Just for the curious, here is my angle in all this:
I happened to (hobbyist!) research tiny, yet practical, languages for over a decade (see e.g. https://lambada.pages.dev/). In that work I started noticing that the Iota combinator (https://en.wikipedia.org/wiki/Iota_and_Jot) is not a combinator in the most traditional sense: It is usually defined as behaving like "\x x S K", but like, how can we just refer to a lambda in the definition of a logic? One could write reduction rules such as "Iota Iota x -> x", but now Iota appears on the left hand side, in argument position! Doesn't that allow reflecting on arguments? Horror! I just started realizing that, while SK is perfectly Turing complete and sane, forcing down the number of combinators from 2 to 1 magically forces some amount of intensionality! Curious, isn't it?
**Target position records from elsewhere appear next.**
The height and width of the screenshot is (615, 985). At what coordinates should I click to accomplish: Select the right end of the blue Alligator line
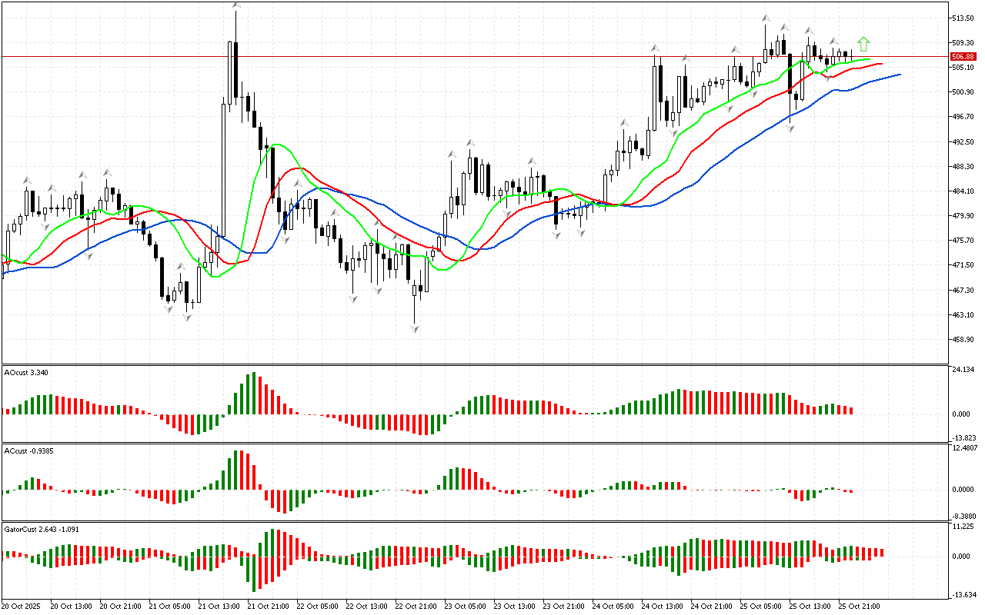coord(899,75)
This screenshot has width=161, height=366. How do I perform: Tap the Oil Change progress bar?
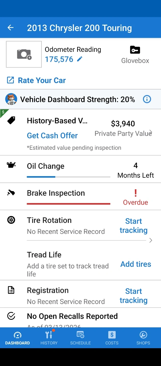click(x=68, y=177)
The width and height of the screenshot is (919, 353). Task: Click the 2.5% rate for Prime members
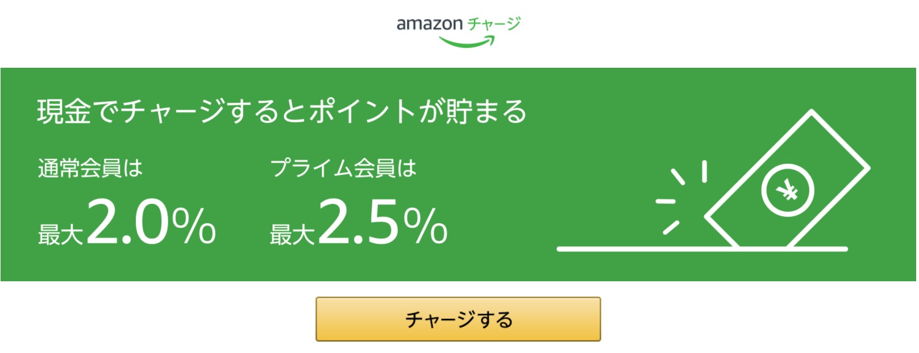click(x=383, y=223)
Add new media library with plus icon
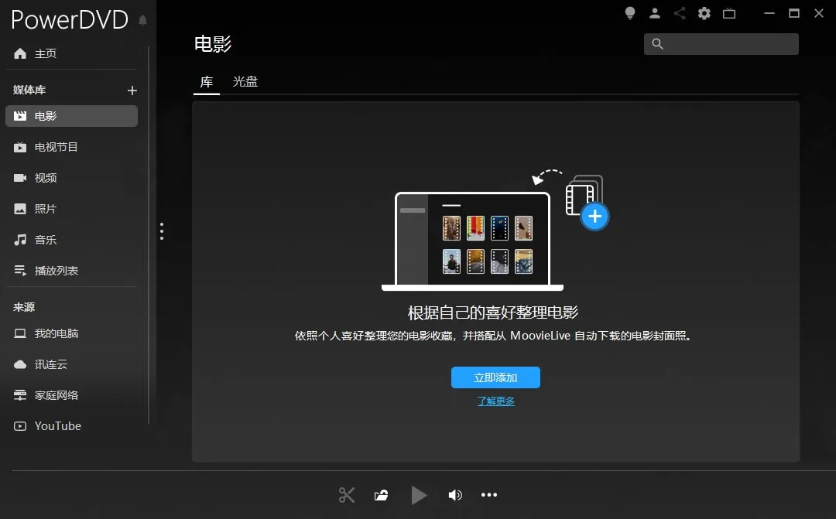The height and width of the screenshot is (519, 836). click(132, 90)
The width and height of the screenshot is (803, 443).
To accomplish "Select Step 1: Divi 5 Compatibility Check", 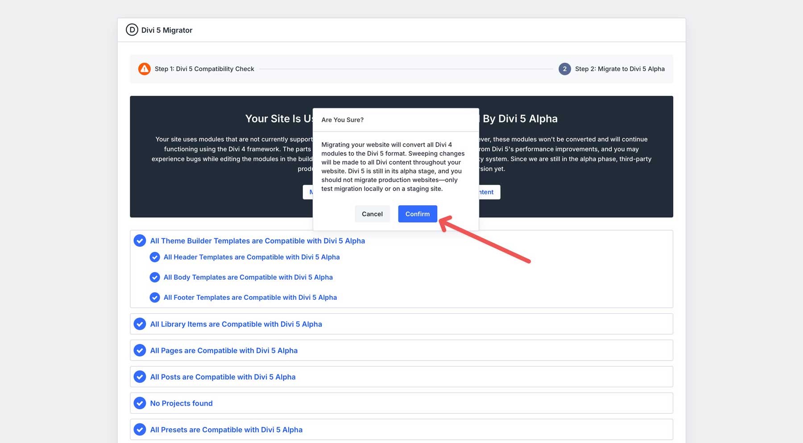I will pos(204,69).
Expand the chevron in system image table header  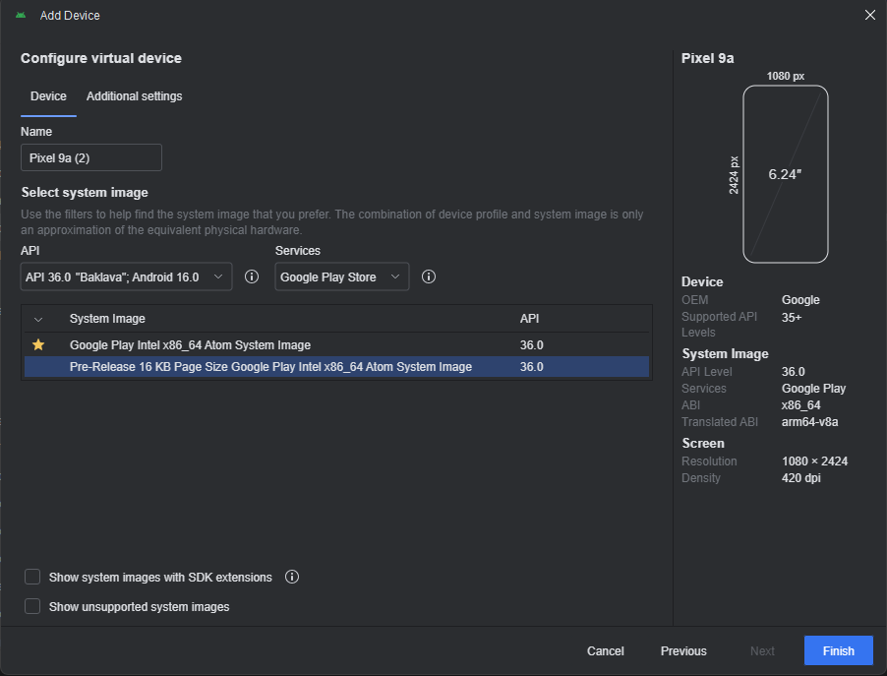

And that's when I came across Barry's work and book! A calculus that embraces intensionality. So I reached out to see if I can help. How can I be most useful? Barry has been figuring out theory, professionally, before I could think. So I felt like helping spread the word, maybe to a less academic developer crowd, would be a more effective way to contribute. I spent my entire career building developer tools, so I have some ideas what could be useful and what might be necessary to convince various kinds of developers. That's how the website came to be, and it is very much a work in progress. We sync regularly, for instance Barry had excellent ideas for demos and I suggested slightly tweaked reduction rules at some point (not more powerful in theory, just more convenient in practice), see "triage calculus" in typed_program_analysis.pdf
It took me a while on the website to understand what it was all about. As it is it looks more like a website for a functional programming language.
Could you link typed_program_analysis.pdf? I can’t seem to find it.